The BBC is developing British TV’s first 3D comedy drama as part of a two-year trial across multiple genres.

BBC head of 3D Kim Shillinglaw is in discussions with comedy commissioner Cheryl Taylor and head of in-house comedy Mark Freeland about the project, although few details about the programme are known.

Shillinglaw confirmed that the aim is to broadcast the show early next year and said the corporation’s experimentations in 3D would be “broadcastable wherever possible”, to ensure value for money.

The comedy will be the first long-form 3D scripted content aired in the UK. Sky has previously experimented with a 10-minute Little Crackers comedy short in 3D, but is not thought to have an equivalent project in the pipeline.

The BBC is nipping at the heels of US counterparts such as NBC, which demonstrated a non-TX 3D version of soap Days Of Our Lives at last week’s MipTV.

The UK broadcaster is looking to test the medium in “as many genres as we can”, with arts and science 3D programming likely to follow.

“Each genre presents different challenges, and we have to make sure with each experiment that we are testing some aspect of production or distribution,” said Shillinglaw.

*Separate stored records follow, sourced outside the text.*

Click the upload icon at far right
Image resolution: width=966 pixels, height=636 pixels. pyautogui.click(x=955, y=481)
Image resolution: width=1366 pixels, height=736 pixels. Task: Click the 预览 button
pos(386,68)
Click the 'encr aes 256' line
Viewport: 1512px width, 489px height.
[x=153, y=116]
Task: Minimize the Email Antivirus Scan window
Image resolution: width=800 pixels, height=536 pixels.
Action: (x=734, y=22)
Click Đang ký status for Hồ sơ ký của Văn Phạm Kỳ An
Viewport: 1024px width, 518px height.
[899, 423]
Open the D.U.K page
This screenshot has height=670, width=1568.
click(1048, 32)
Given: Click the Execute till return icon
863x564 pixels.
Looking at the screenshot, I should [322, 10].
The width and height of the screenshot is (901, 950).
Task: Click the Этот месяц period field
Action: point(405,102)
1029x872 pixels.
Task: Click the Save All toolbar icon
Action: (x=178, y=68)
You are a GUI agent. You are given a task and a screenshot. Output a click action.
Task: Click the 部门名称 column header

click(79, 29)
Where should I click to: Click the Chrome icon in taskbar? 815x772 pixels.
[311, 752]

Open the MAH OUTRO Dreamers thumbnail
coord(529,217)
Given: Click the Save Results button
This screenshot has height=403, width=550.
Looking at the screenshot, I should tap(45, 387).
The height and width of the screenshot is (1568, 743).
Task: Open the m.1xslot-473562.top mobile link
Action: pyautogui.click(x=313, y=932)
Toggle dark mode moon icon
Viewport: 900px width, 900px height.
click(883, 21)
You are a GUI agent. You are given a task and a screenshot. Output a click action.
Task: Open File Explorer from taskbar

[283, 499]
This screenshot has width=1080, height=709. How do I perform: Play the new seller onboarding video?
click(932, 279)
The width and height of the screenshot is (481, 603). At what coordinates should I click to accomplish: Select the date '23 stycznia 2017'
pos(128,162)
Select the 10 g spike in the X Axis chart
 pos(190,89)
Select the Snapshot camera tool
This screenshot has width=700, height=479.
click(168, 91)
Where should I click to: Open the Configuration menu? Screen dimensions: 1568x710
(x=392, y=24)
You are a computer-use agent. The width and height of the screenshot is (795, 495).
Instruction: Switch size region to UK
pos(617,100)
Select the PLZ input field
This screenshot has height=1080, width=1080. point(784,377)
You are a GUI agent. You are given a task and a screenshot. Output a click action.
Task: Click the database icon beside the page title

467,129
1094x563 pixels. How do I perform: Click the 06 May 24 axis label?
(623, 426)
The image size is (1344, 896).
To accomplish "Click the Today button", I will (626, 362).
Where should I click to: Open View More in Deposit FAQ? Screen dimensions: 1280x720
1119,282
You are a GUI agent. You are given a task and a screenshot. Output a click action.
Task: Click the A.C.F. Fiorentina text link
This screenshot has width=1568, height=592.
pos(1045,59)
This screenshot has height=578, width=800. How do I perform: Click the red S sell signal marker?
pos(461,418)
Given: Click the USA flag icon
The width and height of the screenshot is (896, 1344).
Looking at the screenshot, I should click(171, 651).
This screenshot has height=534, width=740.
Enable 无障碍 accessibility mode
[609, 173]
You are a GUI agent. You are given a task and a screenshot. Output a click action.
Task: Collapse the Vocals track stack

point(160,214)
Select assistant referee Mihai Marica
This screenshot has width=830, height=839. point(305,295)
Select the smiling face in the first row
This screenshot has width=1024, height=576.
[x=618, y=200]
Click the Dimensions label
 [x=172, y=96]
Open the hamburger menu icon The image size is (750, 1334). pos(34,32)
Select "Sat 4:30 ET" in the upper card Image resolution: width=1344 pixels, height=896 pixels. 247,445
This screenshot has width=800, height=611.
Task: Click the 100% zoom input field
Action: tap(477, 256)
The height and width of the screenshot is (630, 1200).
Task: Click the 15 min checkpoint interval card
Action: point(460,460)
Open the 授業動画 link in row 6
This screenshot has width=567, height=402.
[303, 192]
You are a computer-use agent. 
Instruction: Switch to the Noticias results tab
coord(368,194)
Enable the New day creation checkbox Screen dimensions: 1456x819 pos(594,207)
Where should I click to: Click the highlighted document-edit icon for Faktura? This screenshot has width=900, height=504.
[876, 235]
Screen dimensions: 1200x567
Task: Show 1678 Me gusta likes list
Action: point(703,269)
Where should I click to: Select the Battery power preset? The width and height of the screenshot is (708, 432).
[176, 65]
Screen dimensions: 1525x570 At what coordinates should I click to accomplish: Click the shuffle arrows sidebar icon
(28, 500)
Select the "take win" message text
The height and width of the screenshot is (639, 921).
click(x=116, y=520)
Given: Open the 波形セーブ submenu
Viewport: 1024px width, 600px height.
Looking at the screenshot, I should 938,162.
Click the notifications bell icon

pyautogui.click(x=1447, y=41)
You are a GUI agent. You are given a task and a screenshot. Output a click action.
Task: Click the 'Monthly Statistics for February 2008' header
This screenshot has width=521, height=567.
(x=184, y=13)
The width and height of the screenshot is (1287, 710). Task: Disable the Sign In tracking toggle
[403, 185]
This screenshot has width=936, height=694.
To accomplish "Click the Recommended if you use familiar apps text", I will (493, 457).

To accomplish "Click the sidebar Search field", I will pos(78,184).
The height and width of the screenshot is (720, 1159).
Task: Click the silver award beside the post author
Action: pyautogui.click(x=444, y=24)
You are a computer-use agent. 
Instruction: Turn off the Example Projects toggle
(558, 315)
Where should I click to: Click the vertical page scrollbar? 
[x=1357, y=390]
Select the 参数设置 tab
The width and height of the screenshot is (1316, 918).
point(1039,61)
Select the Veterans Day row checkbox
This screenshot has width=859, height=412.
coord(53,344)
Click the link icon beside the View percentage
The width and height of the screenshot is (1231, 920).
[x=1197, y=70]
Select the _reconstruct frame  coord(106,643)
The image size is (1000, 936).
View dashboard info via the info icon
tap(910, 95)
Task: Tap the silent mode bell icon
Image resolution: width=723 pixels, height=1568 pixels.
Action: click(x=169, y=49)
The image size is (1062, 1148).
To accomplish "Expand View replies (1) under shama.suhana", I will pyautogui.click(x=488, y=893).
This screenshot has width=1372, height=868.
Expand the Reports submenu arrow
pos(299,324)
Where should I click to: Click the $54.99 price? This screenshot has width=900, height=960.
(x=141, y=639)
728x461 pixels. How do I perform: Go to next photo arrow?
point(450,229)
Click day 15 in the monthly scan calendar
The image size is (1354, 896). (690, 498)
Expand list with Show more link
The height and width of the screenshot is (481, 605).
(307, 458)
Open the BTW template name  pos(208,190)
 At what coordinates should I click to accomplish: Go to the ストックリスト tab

The BBC is using only a “small budget” from the licence fee for the experimentation, with BBC Worldwide stumping up the lion’s share for projects including a 3D version of an episode of Planet Dinosaur, which is expected to TX soon.

Discussions are now taking place with unnamed commercial partners about investing in the programmes.

The corporation is also developing new strategies around 3D distribution. The BBC HD channel, which has so far been used to transmit 3D trial programmes, is soon to convert to BBC2 HD.

But Shillinglaw said the team had some additional spectrum capacity available, and could create a temporary channel, or even switch the BBC2 simulcast off for the five or six 3D transmissions expected to take place annually for the duration of the trial period.

The BBC has already successfully trialled iPlayer as an alternative platform for 3D content and Shillinglaw said she wanted to “take that further”. “We are the only broadcaster looking into that type of thing – it could be very innovative,” she added.

The comedy project follows the BBC’s previous 3D coverage of last summer’s Wimbledon and Strictly Come Dancing in December 2011.